Beauty both the car, bike and wheelie bar and packaging!  Thanks for posting!


----------



## Thee (Sep 10, 2022)

coasterbrakejunkie1969 said:


> Really sweet bike and killer accessory. Don't let @Thee ride a wheelie on that one, he would fold it up like a cheap '80s Columbia wheelie bar or not  hahahaha



WTB - cheap ‘80s Columbia ridable condition, for destructive testing 🤣😂😆


----------



## Diceman9 (Sep 10, 2022)

Callahooney1 said:


> Cool find but I also like your bomb! Very cool too. Is it a 47 or 48, or am i way off?



Close..... its a 46


----------



## Darthvader (Sep 11, 2022)

Diceman9 said:


> Tell me more about the seat.... pictures?



It's a supper nice original seat. Not sheap but worth it for that clean bike you have


----------



## Diceman9 (Sep 11, 2022)

Darthvader said:


> It's a supper nice original seat. Not sheap but worth it for that clean bike you have
> 
> View attachment 1694015



sent you a PM....


----------



## Diceman9 (Sep 12, 2022)

Callahooney1 said:


> Cool find but I also like your bomb! Very cool too. Is it a 47 or 48, or am i way off?



Its a 46....... her name is Loosy


----------



## Callahooney1 (Sep 12, 2022)

That's one baaad ride!


----------



## Thee (Sep 12, 2022)

coasterbrakejunkie1969 said:


> Really sweet bike and killer accessory. Don't let @Thee ride a wheelie on that one, he would fold it up like a cheap '80s Columbia wheelie bar or not  hahahaha



I’ll be in Utah again soon, I think you should give me a shot at it ? & maybe @1936PEDALER  also 😃


----------



## Diceman9 (Sep 12, 2022)

Thee said:


> I’ll be in Utah again soon, I think you should give me a shot at it ? & maybe @1936PEDALER  also 😃



you know....... really everything I have is for sale.  Price is the deciding factor.


----------



## Thee (Sep 12, 2022)

Diceman9 said:


> you know....... really everything I have is for sale.  Price is the deciding factor.

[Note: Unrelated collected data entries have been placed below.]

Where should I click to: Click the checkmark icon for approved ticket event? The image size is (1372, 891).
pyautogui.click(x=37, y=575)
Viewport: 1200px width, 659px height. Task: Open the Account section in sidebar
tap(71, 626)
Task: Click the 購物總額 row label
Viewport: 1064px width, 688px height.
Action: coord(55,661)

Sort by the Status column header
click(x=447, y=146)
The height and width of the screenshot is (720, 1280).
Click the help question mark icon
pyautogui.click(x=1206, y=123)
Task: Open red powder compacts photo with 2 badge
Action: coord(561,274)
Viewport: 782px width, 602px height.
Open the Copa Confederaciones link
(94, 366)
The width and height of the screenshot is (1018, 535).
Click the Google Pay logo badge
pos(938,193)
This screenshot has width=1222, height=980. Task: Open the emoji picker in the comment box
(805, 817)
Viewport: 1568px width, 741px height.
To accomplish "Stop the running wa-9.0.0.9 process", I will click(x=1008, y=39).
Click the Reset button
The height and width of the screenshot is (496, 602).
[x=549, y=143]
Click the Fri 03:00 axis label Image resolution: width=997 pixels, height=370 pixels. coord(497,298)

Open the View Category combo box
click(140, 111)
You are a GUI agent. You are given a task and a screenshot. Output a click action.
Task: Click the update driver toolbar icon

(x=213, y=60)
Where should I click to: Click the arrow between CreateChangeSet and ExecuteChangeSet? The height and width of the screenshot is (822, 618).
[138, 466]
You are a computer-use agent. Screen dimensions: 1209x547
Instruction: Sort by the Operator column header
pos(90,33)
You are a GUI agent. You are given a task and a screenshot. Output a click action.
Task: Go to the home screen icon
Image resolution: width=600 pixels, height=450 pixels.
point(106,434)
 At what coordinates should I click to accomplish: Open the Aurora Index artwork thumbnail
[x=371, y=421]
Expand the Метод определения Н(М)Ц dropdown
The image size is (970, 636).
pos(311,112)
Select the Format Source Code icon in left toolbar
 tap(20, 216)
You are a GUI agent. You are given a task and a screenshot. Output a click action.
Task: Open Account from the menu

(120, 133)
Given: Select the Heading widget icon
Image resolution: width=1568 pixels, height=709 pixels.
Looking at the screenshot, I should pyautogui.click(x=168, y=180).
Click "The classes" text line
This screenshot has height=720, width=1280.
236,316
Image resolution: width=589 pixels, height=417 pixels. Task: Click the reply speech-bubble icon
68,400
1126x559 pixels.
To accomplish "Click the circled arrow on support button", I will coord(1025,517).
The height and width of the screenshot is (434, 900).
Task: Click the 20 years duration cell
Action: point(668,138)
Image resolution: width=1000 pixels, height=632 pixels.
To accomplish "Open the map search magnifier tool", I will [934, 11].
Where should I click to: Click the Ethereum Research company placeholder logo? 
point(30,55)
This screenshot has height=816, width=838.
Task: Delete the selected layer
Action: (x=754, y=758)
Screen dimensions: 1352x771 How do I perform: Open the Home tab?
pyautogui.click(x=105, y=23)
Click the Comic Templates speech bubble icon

I want to buy everything ! Price is the deciding factor - Touché  lol haha 🤣😂😆
Can I just do a wheelie on it? 😄


----------



## Lonestar (Sep 13, 2022)

Thee said:


> I want to buy everything ! Price is the deciding factor - Touché  lol haha 🤣😂😆
> Can I just do a wheelie on it? 😄



Would that be considered a "Theelie"? 😆

Awesome bike @Diceman9 !!!!


----------



## Nashman (Sep 13, 2022)

These wheelie bars are rare as hens teeth no doubt. I'd love one. Next best thing was a T-shirt so I jumped.


----------



## Darthvader (Sep 13, 2022)

Diceman9 said:


> sent you a PM....



Response sent


----------



## 1motime (Sep 13, 2022)

Nashman said:


> These wheelie bars are rare as hens teeth no doubt. I'd love one. Next best thing was a T-shirt so I jumped.View attachment 1695252



What is that kid riding?


----------